The fabrication of Au/Pd plasmonic alloys on UiO-66-NH2: an efficient visible light-induced photocatalyst towards the Suzuki Miyaura coupling reaction under ambient conditions†
Abstract
Visible light harvesting by heterogeneous photocatalysts and their applications in organic transformation reactions for the synthesis of target molecules are quite demanding science in the current scenario. In this regard, herein, a novel metal (Au/Pd)-functionalized metal organic framework (UiO-66-NH2) was synthesized to carry out the Suzuki–Miyaura coupling (SMC) reaction under visible light irradiation at ambient conditions. In order to justify the claim regarding the formation of alloys, crystallinity, morphology, particle size, proper separation of excitons, elemental content and their environment, various sensitive characterization techniques such as XRD, XPS, HRTEM, BET surface area and UV-vis analysis were employed. A mechanistic approach by means of experimental investigations revealed that the strong LSPR effect of Au facilitated the transfer of electrons to the Pd surface to make the surface negatively charged and suitable for the activation of aryl halides.
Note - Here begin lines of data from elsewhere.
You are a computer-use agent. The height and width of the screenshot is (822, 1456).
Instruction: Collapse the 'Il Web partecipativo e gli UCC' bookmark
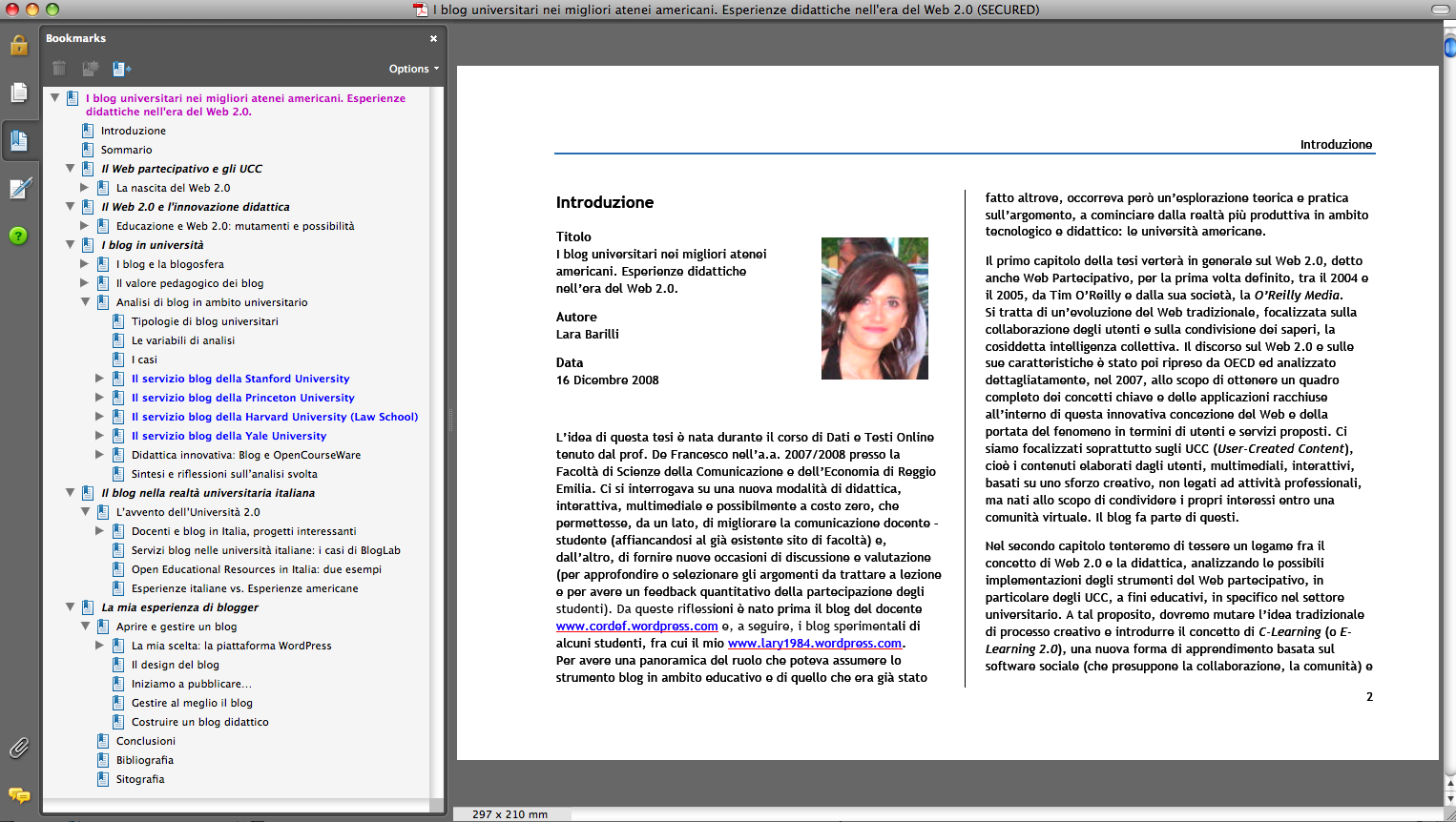(70, 169)
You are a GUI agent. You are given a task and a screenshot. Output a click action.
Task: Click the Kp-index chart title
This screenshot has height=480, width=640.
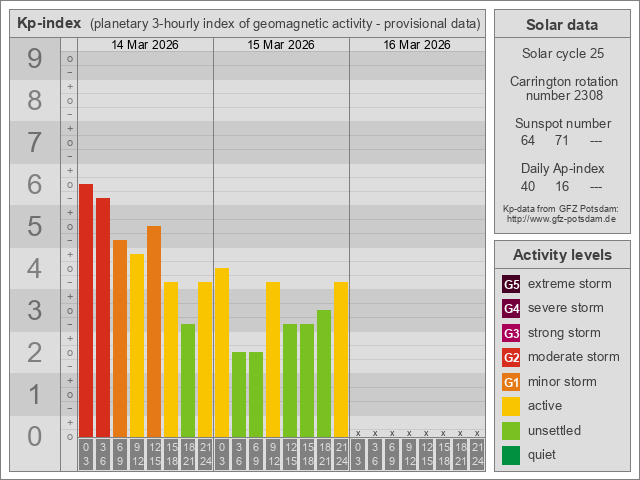(248, 23)
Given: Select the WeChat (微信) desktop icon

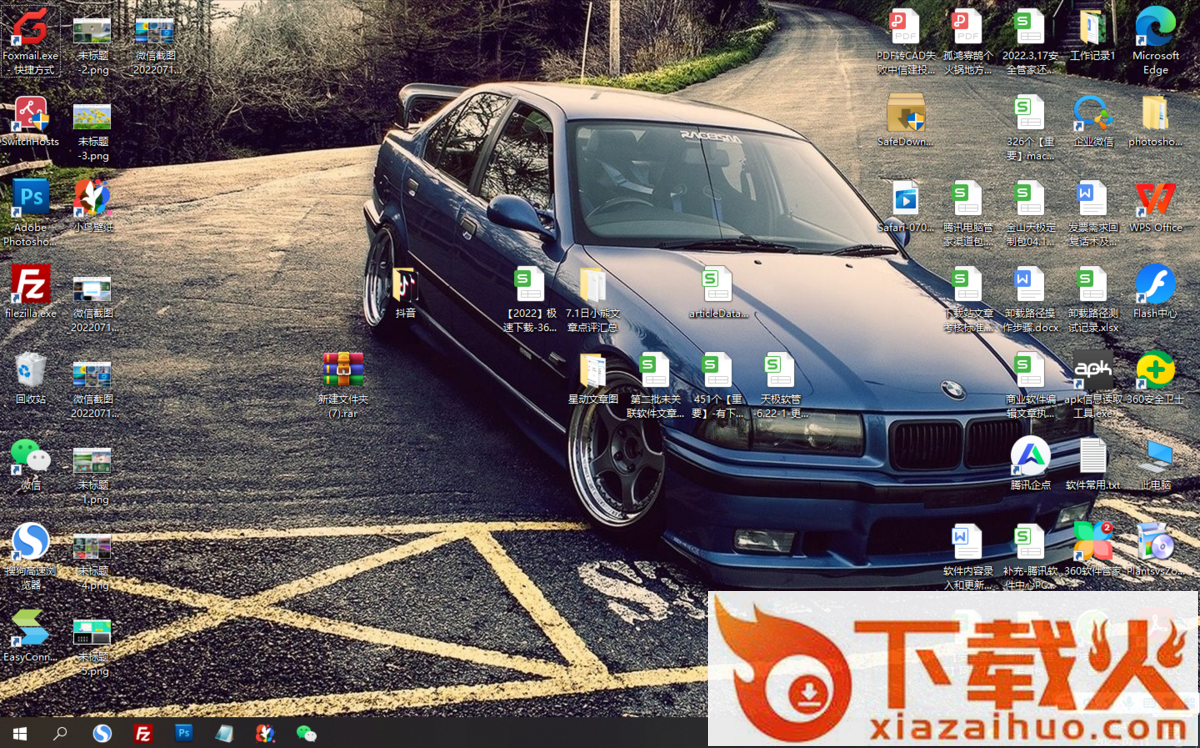Looking at the screenshot, I should pyautogui.click(x=30, y=457).
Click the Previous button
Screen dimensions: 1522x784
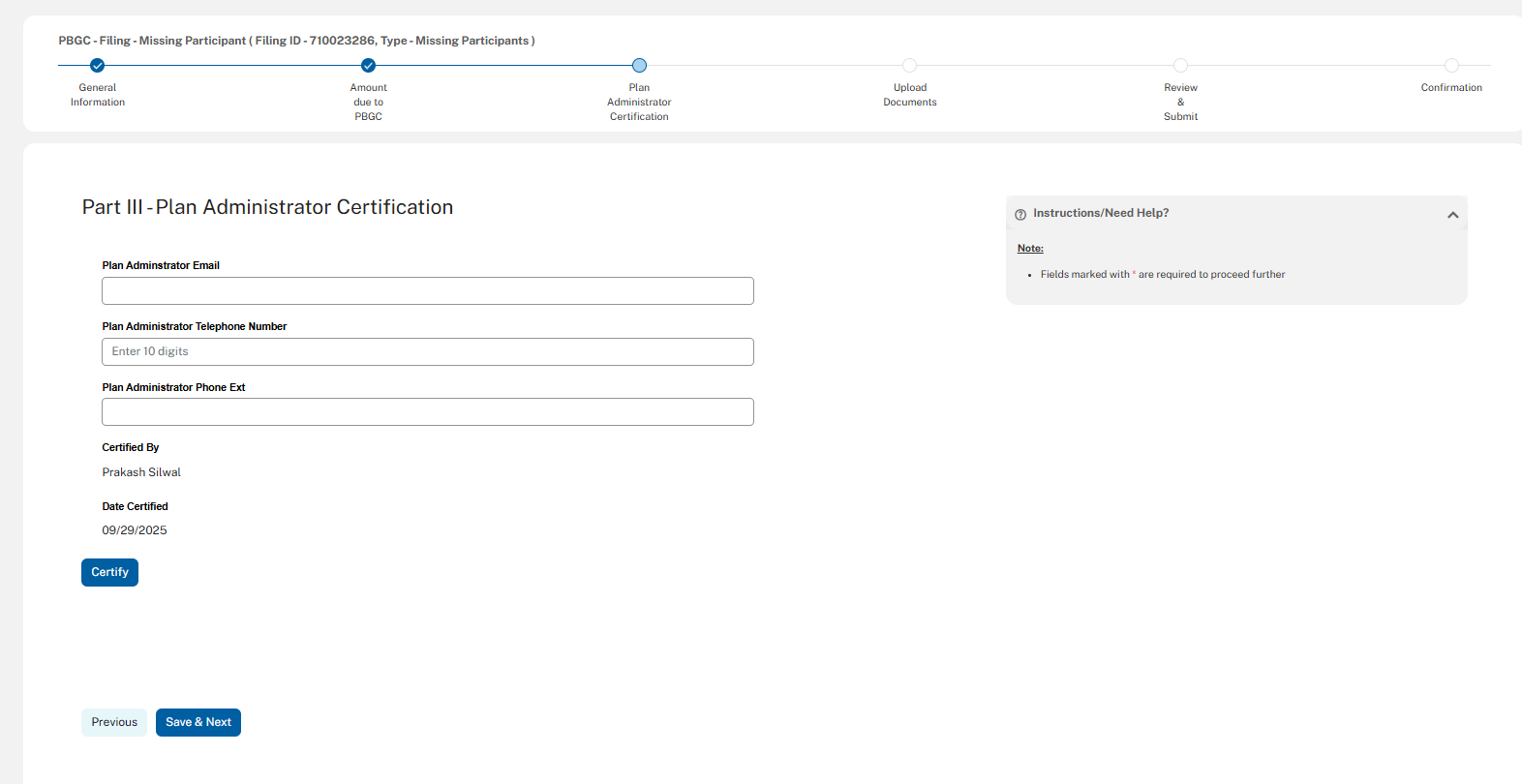114,722
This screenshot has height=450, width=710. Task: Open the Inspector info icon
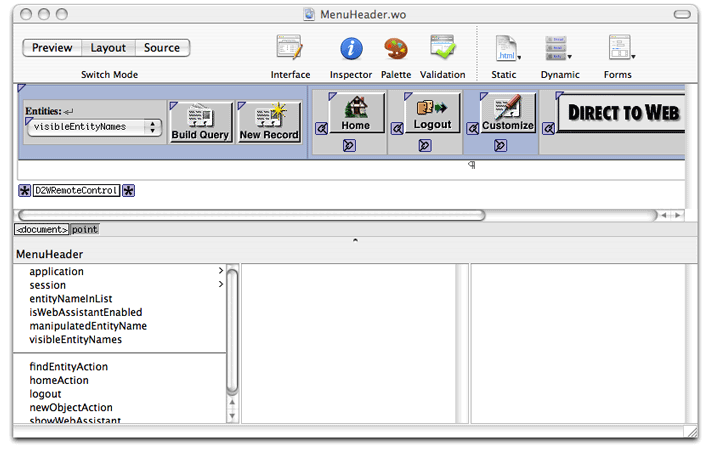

The formed electropositive Au nanoparticles were converted to Au0 by accepting the photo-induced electrons from pristine UiO-66-NH2 and made available only holes at VB for the activation of phenylboronic acid. Among all the synthesized photocatalysts (1 : 2), Au/Pd@UiO-66-NH2 showed the highest activity (>99%) with TOF = 426 h−1 in an EtOH/H2O medium towards the SMC reaction, and the highest activity of this catalyst was supported by the electron gas model, LSPR effect (UV-vis) and active species separation (PL) analysis. The bimetallic noble nanoparticle-anchored UiO-66-NH2 not only expands the synthesis scope of C–C coupling by the SMC reaction under ambient conditions but will also inspire the further exploration of the activation of various reactants towards a wide range of organic transformation reactions.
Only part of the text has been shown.